'''
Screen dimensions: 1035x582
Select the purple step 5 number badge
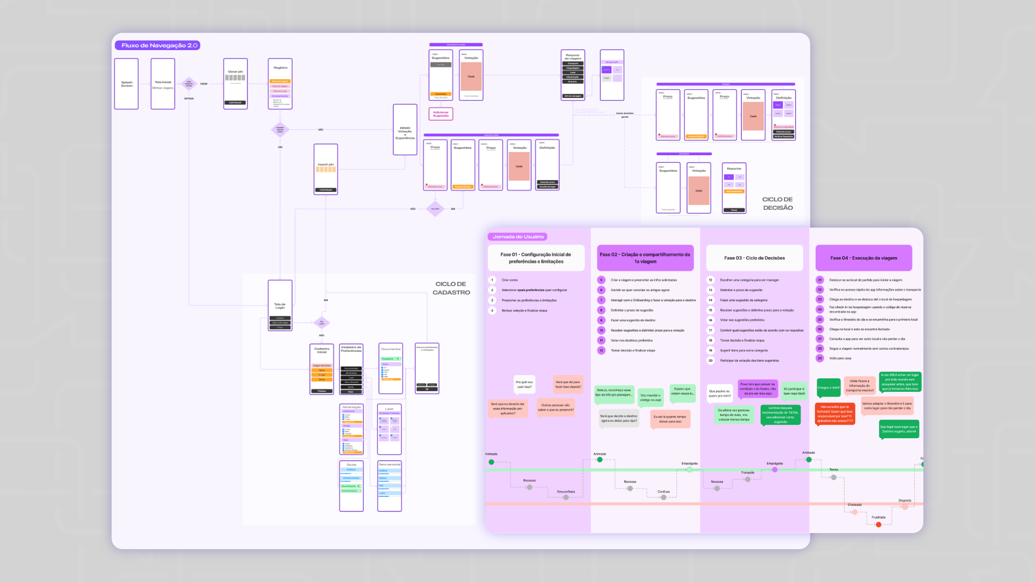601,280

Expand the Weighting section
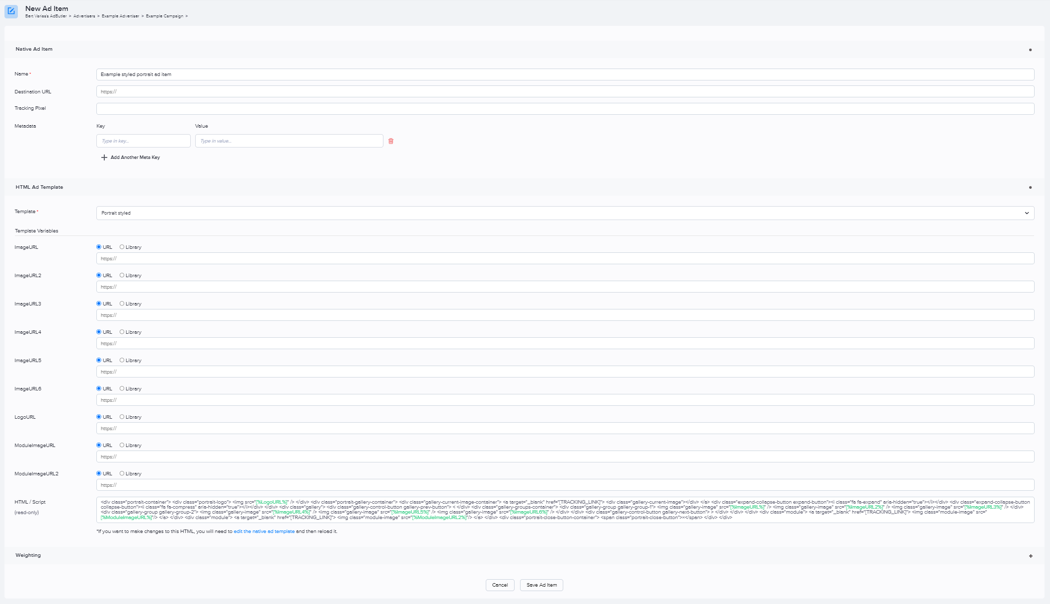point(1030,556)
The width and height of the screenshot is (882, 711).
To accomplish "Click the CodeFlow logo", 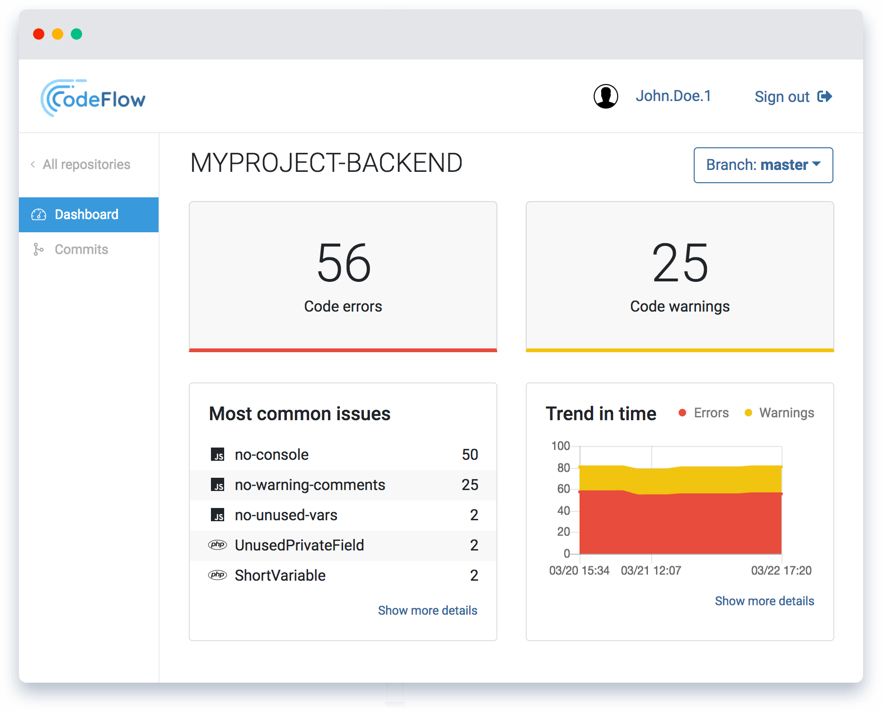I will pyautogui.click(x=93, y=97).
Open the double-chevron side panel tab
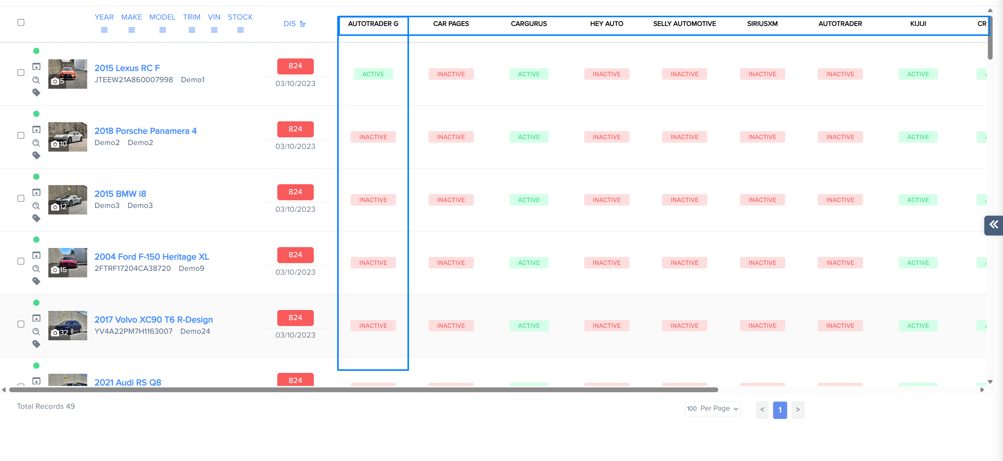The width and height of the screenshot is (1003, 461). point(993,225)
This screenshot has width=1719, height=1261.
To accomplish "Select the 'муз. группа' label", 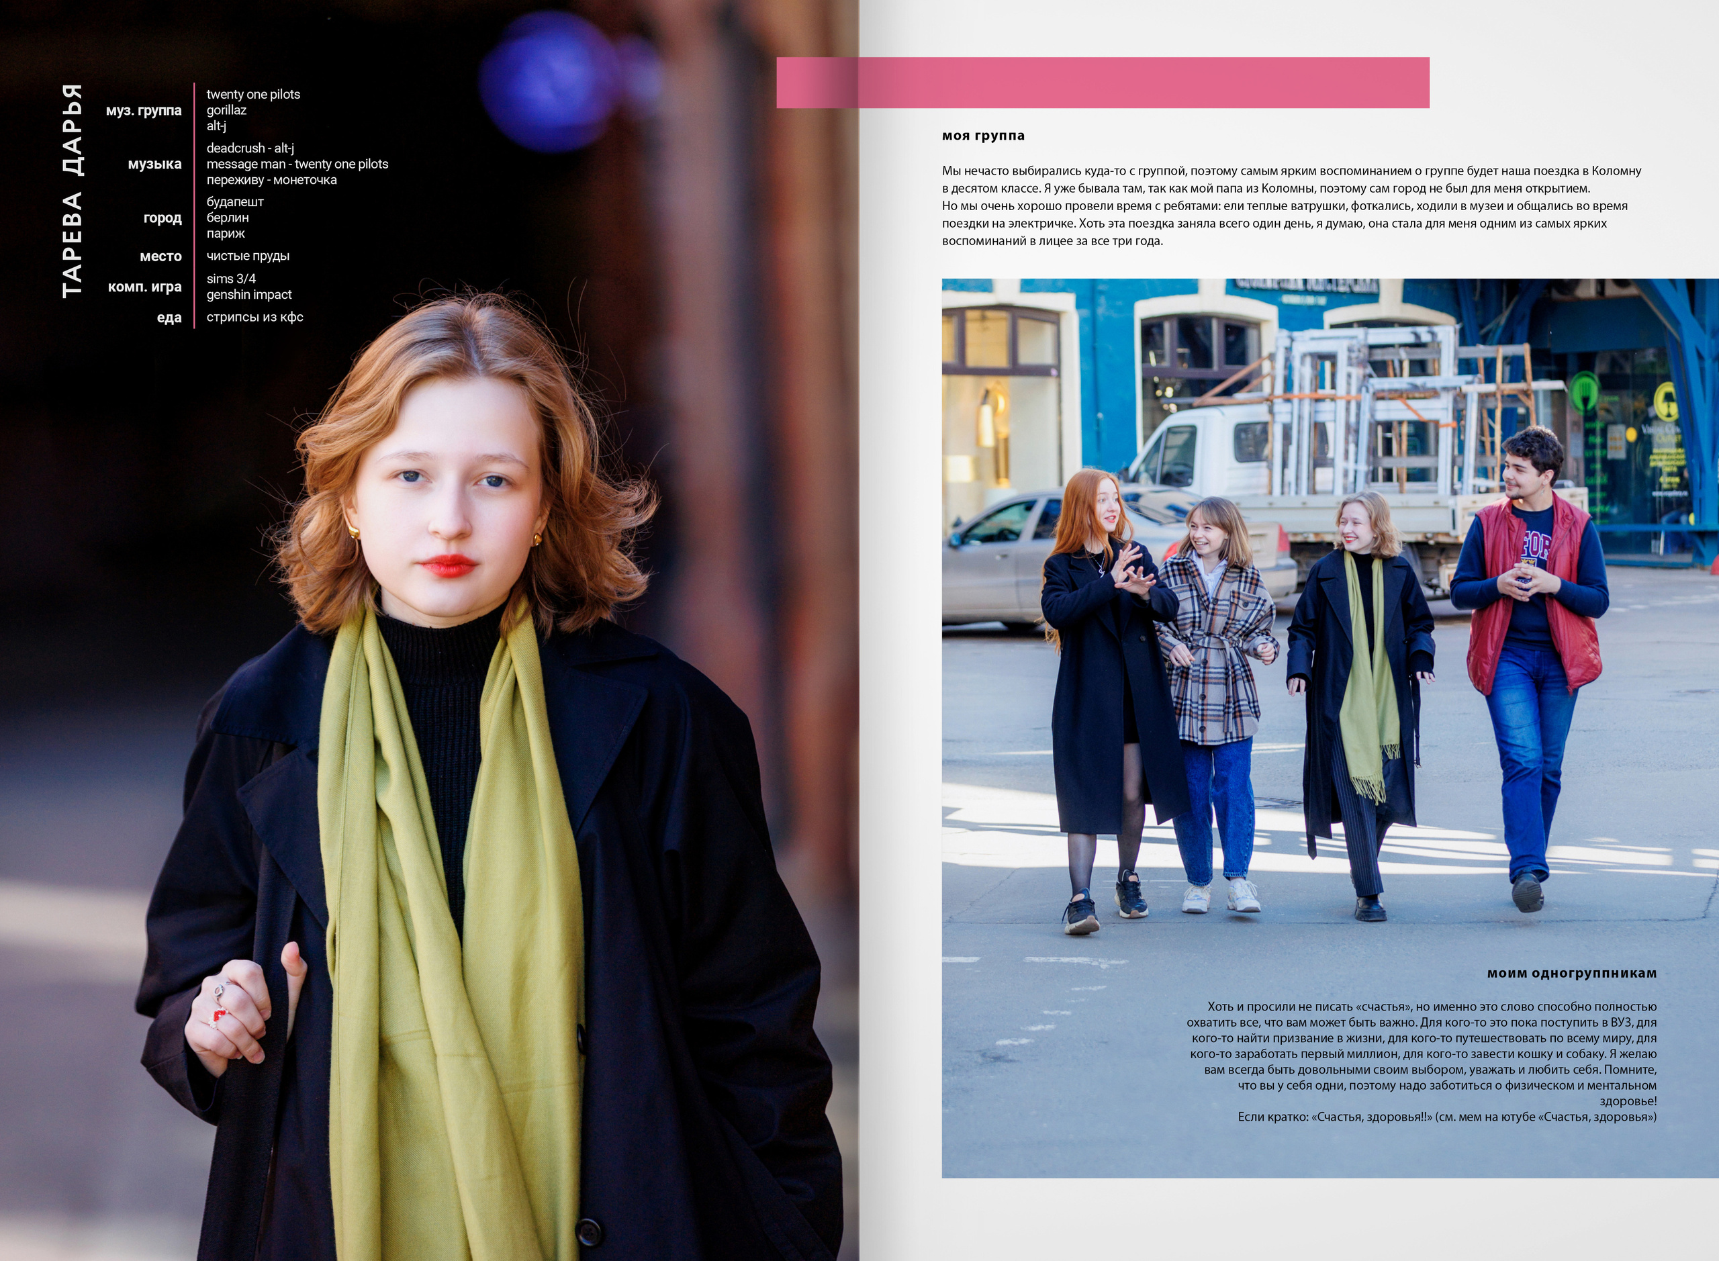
'''
PROMPT: Please write out, exactly, every line from the line with "Open the double-chevron side panel tab" through the final line of the data above, leaving out pictures.

ANSWER TO THE PROBLEM:
Open the double-chevron side panel tab
The width and height of the screenshot is (1003, 461). point(993,225)
This screenshot has width=1719, height=1261.
To accomplish "Select the 'муз. группа' label", 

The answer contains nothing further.